::: 原文

森監督は退任
第103回全国高校野球選手権大会第8日は21日、兵庫県西宮市の甲子園球場で2回戦4試合を行い、3年ぶり14度目出場の浦和学院は今大会初戦に臨み、開幕試合を制した日大山形に3―4で惜敗した。
浦和学院は一回2死一塁で吉田瑞がフェンス直撃の中越え三塁打を放って先制。続く藤井の中前適時打でこの回に2点先行。だが、その裏の守備で同点に追い付かれると三回には、この回から登板した芳野が、無死二塁から佐藤に適時二塁打を浴びて勝ち越された。2―4の八回に藤井の右犠飛で1点差まで詰め寄って迎えた九回は、2死満塁の一打逆転の好機を築いたが、あと一本が出なかった。
守っては、計4人の継投で4失点。先発した右腕吉田匠は2回2失点と粘れず、守備から流れをつかむことができなかった。

::::::
::: 収集データ

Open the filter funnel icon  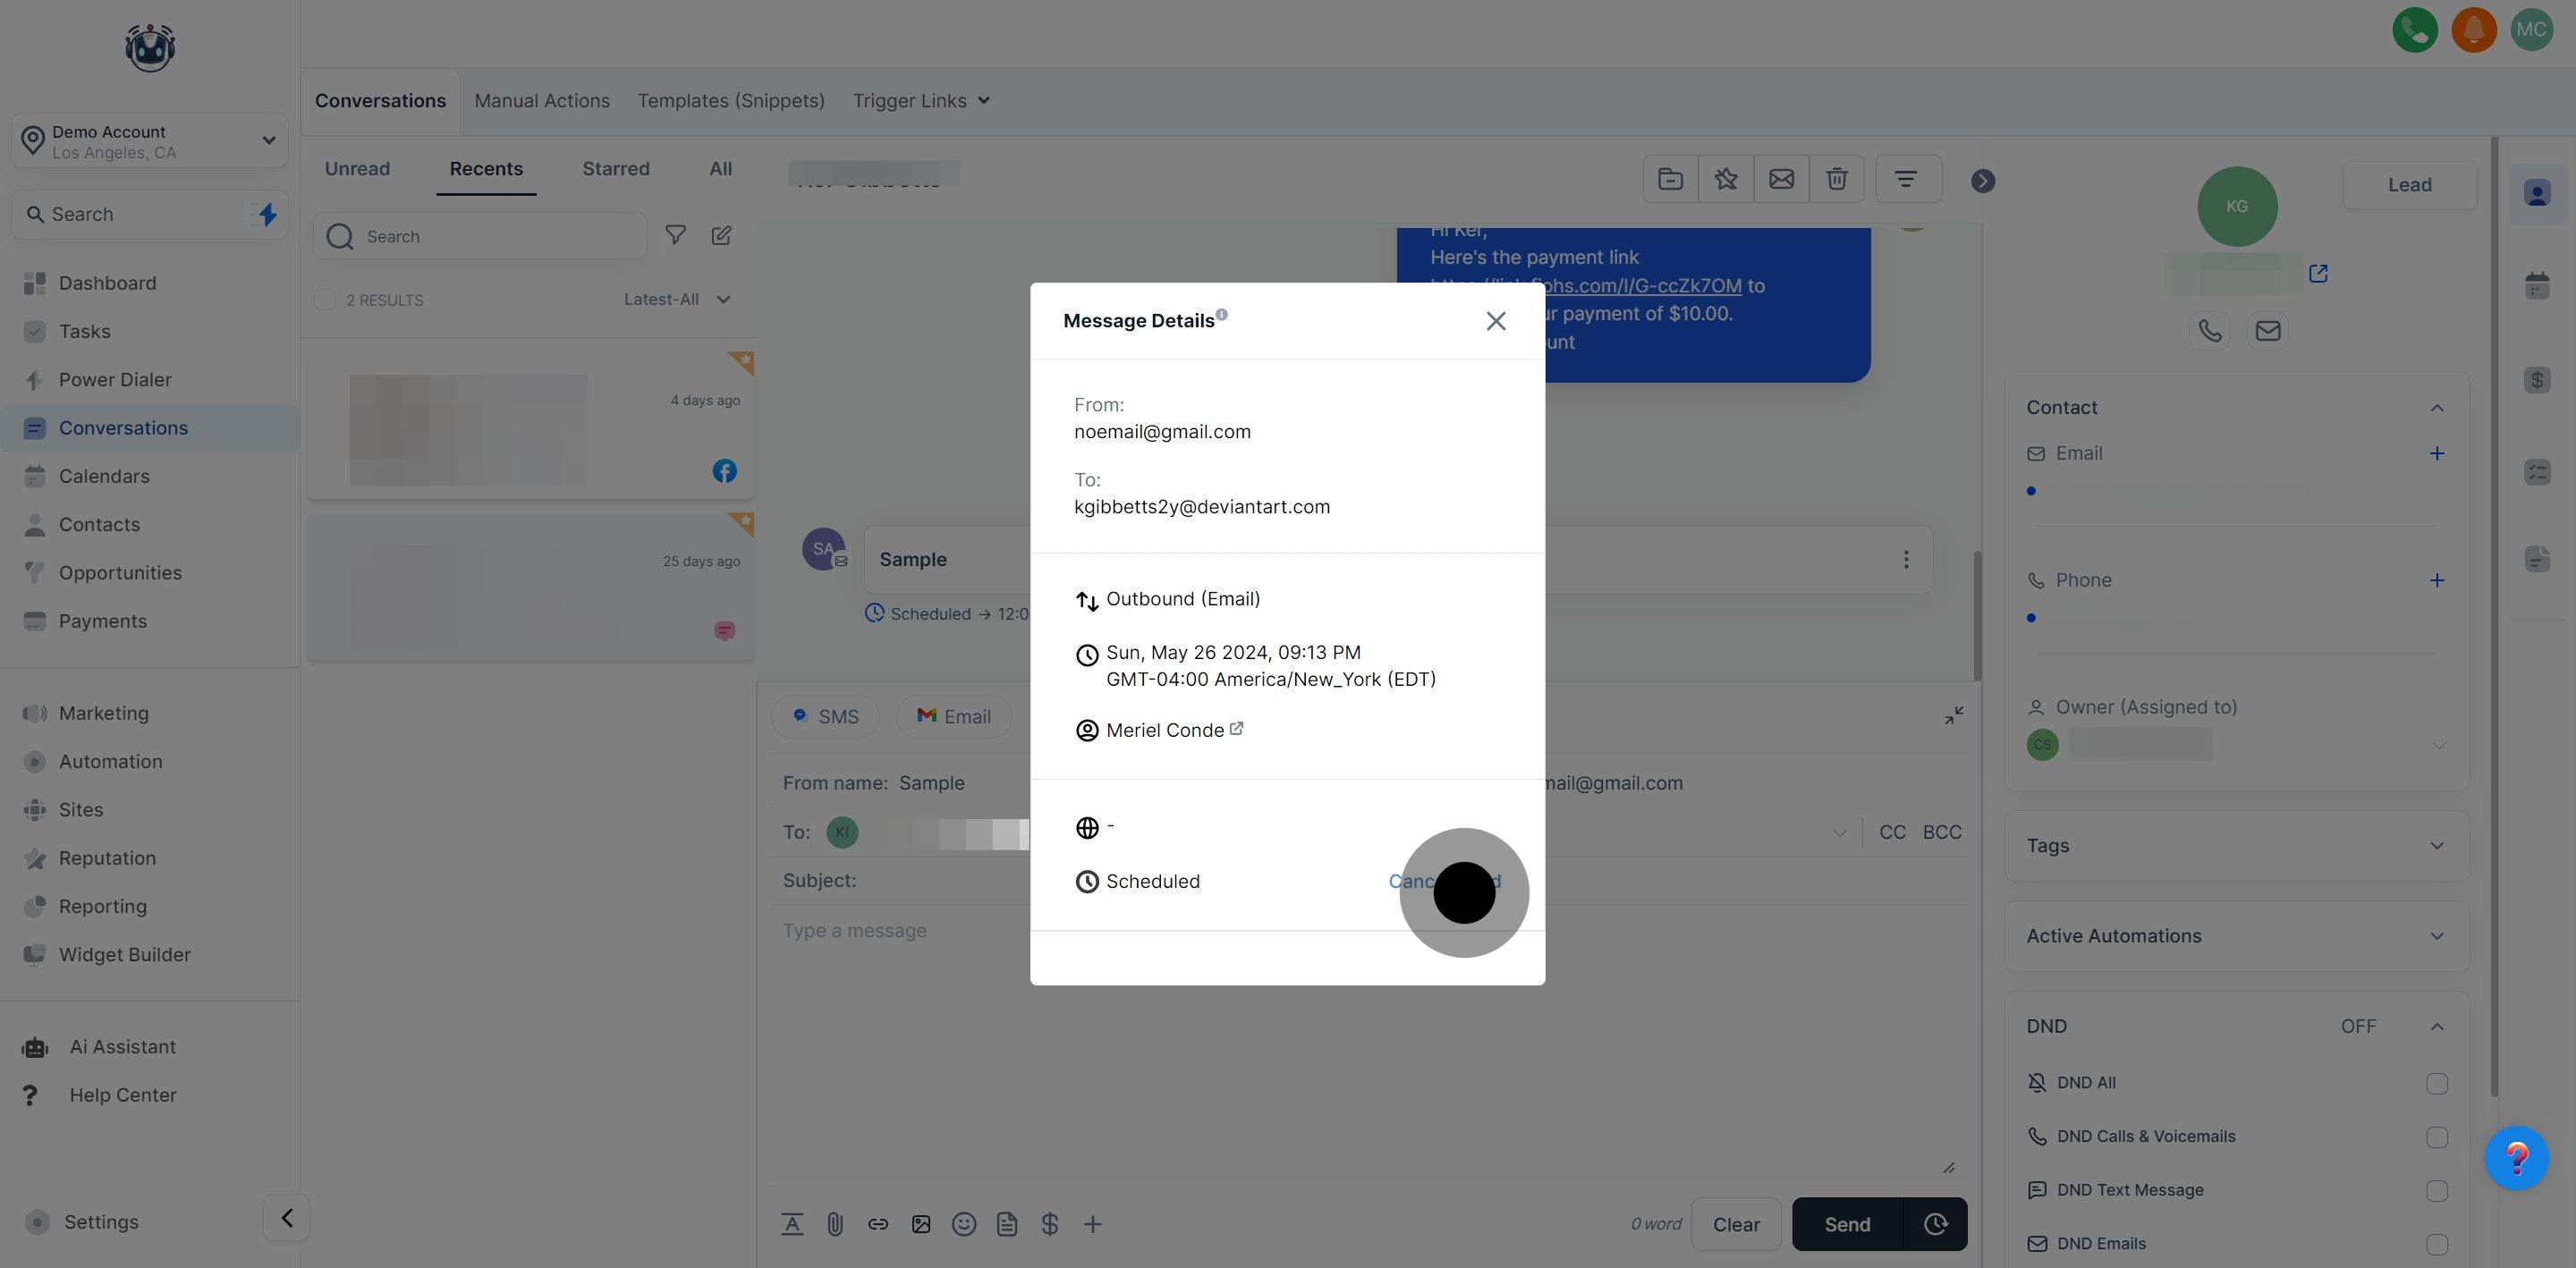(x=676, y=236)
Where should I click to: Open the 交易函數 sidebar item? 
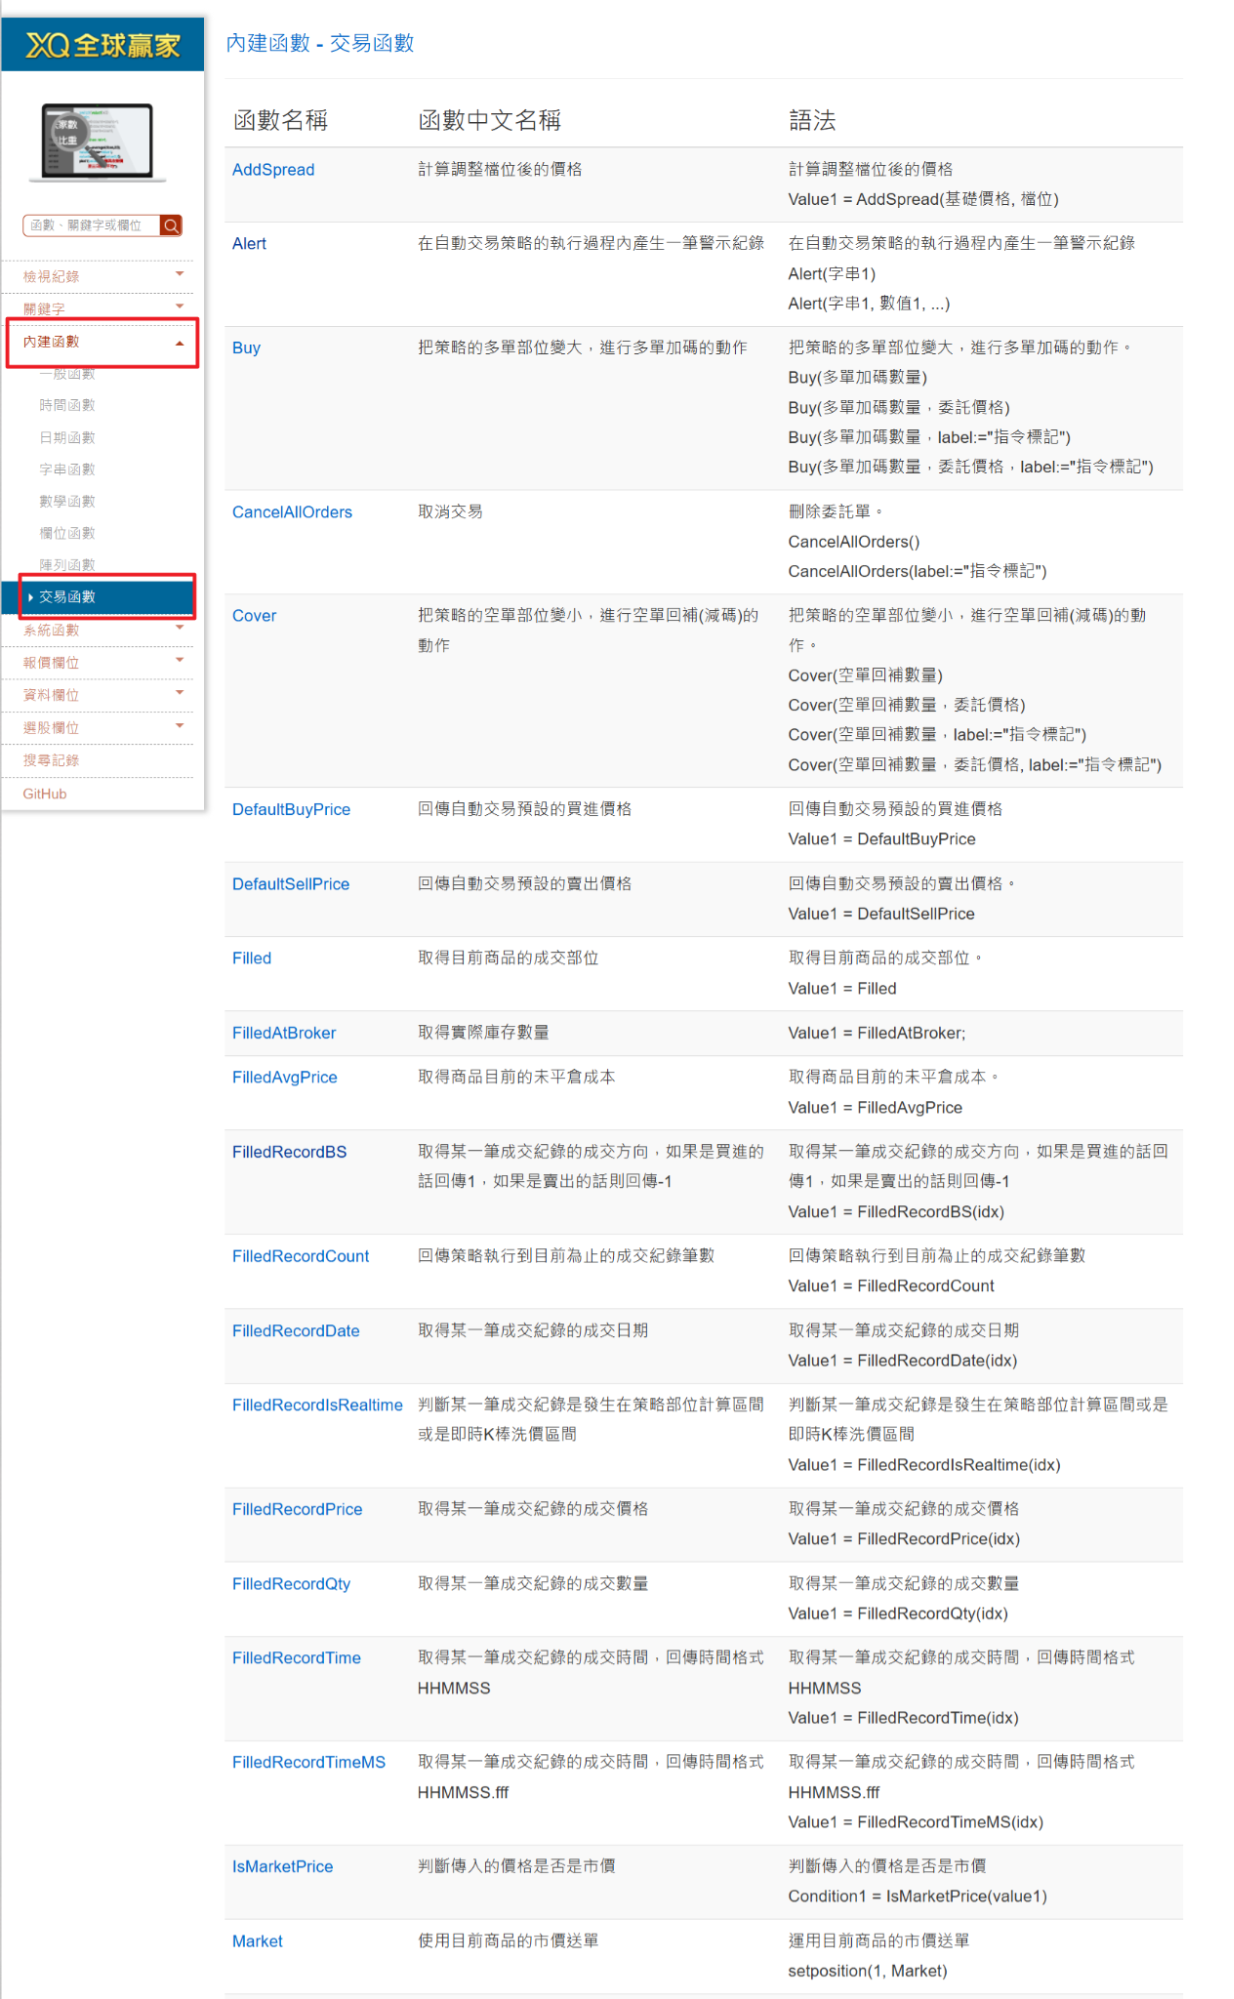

::::::

▶ [課題 1]: 原文の「浦和学院は一回2死一塁で吉田」から「をつかむことができなかった。」までの全体を、「継投」を「投手リレー」に改めたうえで書き出してください。
▶ [課題 2]: 原文によると、浦和学院は何年ぶり何度目の出場か。
答えは原文だけを根拠とする。

▶ [出力全文 1]:
浦和学院は一回2死一塁で吉田瑞がフェンス直撃の中越え三塁打を放って先制。続く藤井の中前適時打でこの回に2点先行。だが、その裏の守備で同点に追い付かれると三回には、この回から登板した芳野が、無死二塁から佐藤に適時二塁打を浴びて勝ち越された。2―4の八回に藤井の右犠飛で1点差まで詰め寄って迎えた九回は、2死満塁の一打逆転の好機を築いたが、あと一本が出なかった。
守っては、計4人の投手リレーで4失点。先発した右腕吉田匠は2回2失点と粘れず、守備から流れをつかむことができなかった。

▶ [出力全文 2]: 3年ぶり14度目の出場。